▶ _Material provided_
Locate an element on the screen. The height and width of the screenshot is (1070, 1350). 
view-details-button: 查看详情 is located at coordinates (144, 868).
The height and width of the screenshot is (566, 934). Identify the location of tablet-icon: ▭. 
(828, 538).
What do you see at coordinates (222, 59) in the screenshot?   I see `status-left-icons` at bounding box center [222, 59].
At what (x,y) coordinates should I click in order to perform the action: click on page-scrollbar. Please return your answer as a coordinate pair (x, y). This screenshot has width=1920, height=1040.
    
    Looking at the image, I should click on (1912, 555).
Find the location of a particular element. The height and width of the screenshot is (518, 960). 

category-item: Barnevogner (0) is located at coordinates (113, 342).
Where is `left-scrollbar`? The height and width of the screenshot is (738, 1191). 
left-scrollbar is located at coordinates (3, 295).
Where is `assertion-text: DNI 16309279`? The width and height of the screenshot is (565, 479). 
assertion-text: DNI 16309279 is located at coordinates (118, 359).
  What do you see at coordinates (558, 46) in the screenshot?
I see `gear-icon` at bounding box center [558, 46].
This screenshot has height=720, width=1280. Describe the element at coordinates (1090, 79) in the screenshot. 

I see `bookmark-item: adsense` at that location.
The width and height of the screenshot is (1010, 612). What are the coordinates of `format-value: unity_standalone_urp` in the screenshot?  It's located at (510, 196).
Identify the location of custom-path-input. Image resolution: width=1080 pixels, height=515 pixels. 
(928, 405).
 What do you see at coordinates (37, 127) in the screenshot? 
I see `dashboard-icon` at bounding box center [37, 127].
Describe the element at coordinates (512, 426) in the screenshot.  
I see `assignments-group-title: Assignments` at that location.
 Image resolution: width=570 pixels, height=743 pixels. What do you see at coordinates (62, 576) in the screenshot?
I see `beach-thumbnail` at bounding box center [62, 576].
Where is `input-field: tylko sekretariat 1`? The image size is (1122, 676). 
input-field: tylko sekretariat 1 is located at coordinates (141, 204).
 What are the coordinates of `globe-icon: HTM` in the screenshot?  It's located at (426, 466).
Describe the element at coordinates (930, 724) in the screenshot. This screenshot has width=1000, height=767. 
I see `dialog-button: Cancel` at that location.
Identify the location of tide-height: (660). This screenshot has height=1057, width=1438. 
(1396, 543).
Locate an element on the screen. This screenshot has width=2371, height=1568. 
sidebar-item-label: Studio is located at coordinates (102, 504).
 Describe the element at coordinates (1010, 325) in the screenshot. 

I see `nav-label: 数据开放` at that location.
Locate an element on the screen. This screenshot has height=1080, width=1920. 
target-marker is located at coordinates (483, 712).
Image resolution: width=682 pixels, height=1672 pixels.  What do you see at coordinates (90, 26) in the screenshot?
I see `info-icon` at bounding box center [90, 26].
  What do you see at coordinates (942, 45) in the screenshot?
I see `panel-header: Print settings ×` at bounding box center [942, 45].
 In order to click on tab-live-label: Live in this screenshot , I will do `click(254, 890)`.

▶ _Request_
Copy out every one of the lines above word for word, without changing anything.

▶ _Exercise solution_
Locate an element on the screen. The height and width of the screenshot is (1070, 1350). 
view-details-button: 查看详情 is located at coordinates (144, 868).
The height and width of the screenshot is (566, 934). Identify the location of tablet-icon: ▭. 
(828, 538).
What do you see at coordinates (222, 59) in the screenshot?   I see `status-left-icons` at bounding box center [222, 59].
At what (x,y) coordinates should I click in order to perform the action: click on page-scrollbar. Please return your answer as a coordinate pair (x, y). This screenshot has width=1920, height=1040.
    
    Looking at the image, I should click on (1912, 555).
Find the location of a particular element. The height and width of the screenshot is (518, 960). 

category-item: Barnevogner (0) is located at coordinates (113, 342).
Where is `left-scrollbar`? The height and width of the screenshot is (738, 1191). 
left-scrollbar is located at coordinates (3, 295).
Where is `assertion-text: DNI 16309279`? The width and height of the screenshot is (565, 479). 
assertion-text: DNI 16309279 is located at coordinates (118, 359).
  What do you see at coordinates (558, 46) in the screenshot?
I see `gear-icon` at bounding box center [558, 46].
This screenshot has height=720, width=1280. Describe the element at coordinates (1090, 79) in the screenshot. 

I see `bookmark-item: adsense` at that location.
The width and height of the screenshot is (1010, 612). What are the coordinates of `format-value: unity_standalone_urp` in the screenshot?  It's located at (510, 196).
Identify the location of custom-path-input. Image resolution: width=1080 pixels, height=515 pixels. 
(928, 405).
 What do you see at coordinates (37, 127) in the screenshot? 
I see `dashboard-icon` at bounding box center [37, 127].
Describe the element at coordinates (512, 426) in the screenshot.  
I see `assignments-group-title: Assignments` at that location.
 Image resolution: width=570 pixels, height=743 pixels. What do you see at coordinates (62, 576) in the screenshot?
I see `beach-thumbnail` at bounding box center [62, 576].
Where is `input-field: tylko sekretariat 1`? The image size is (1122, 676). 
input-field: tylko sekretariat 1 is located at coordinates (141, 204).
 What are the coordinates of `globe-icon: HTM` in the screenshot?  It's located at (426, 466).
Describe the element at coordinates (930, 724) in the screenshot. This screenshot has width=1000, height=767. 
I see `dialog-button: Cancel` at that location.
Identify the location of tide-height: (660). This screenshot has height=1057, width=1438. 
(1396, 543).
Locate an element on the screen. This screenshot has width=2371, height=1568. 
sidebar-item-label: Studio is located at coordinates (102, 504).
 Describe the element at coordinates (1010, 325) in the screenshot. 

I see `nav-label: 数据开放` at that location.
Locate an element on the screen. This screenshot has height=1080, width=1920. 
target-marker is located at coordinates (483, 712).
Image resolution: width=682 pixels, height=1672 pixels.  What do you see at coordinates (90, 26) in the screenshot?
I see `info-icon` at bounding box center [90, 26].
  What do you see at coordinates (942, 45) in the screenshot?
I see `panel-header: Print settings ×` at bounding box center [942, 45].
 In order to click on tab-live-label: Live in this screenshot , I will do `click(254, 890)`.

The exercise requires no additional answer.